For years, school officials have used detention, remedial classes, summer school and suspensions to turn around poorly behaved, underachieving middle school students, with little results. Now they are introducing a program that will pay students up to $100 per month for displaying good behavior.

Beginning in October, 3,000 students at 14 middle schools will be eligible to earn up to 50 points per month and be paid $2 per point for attending class regularly and on time, turning in homework, displaying manners and earning high marks. A maximum of $2.7 million has been set aside for the program, and the money students earn will be deposited every two weeks into bank accounts the system plans to open for them.

Washington D.C. Schools Chancellor Michelle Reese made the announcement of her plans as a way to boost the district’s rotten school performance. Your gut reaction for or against this this idea must be tempered by the sadness for any school that has gotten so bad where this extreme move becomes necessary. If you think about it, the program has a reasonable ring to it as an alternative to the overtly negative reinforcement I’m sure is in effect at these schools.

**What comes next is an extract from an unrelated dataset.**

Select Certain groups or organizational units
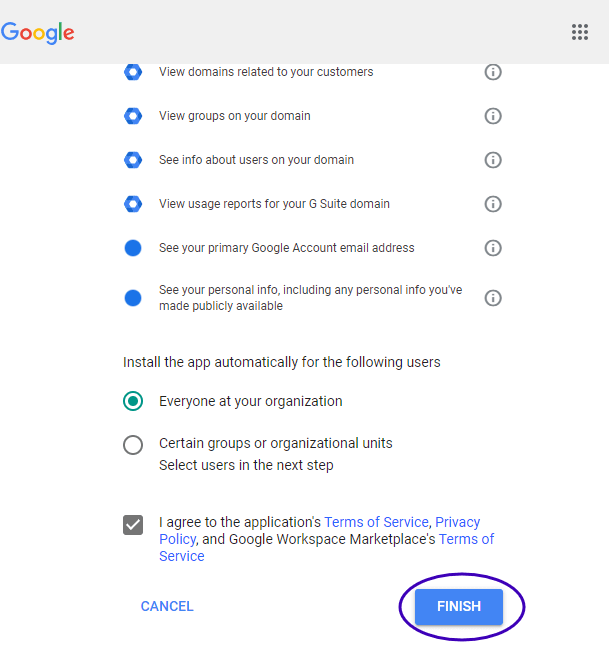This screenshot has width=609, height=645. pos(133,444)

I am lucky to live where I do, as are I’m sure many of you, where most of the kids strive for their best no matter what, and where the culture in the schools fosters and nurtures that. But we all know too that some schools in some places in the country aren’t so fortunate. In such a circumstance, a program that entices students to actually participate and learn in spite of themselves might not be such a bad thing. Cash certainly can work in that regard I suppose. What I also learned is that similar programs are already in effect elsewhere in the country:

…A cash-incentive program that pays high school students as much as $500 for earning a 3 or more on an Advanced Placement test has been launched in Alabama, Arkansas, Connecticut, Kentucky and Virginia.

What do you think? Bribing kids for good school performance—yea or nay? Can it work in the long term?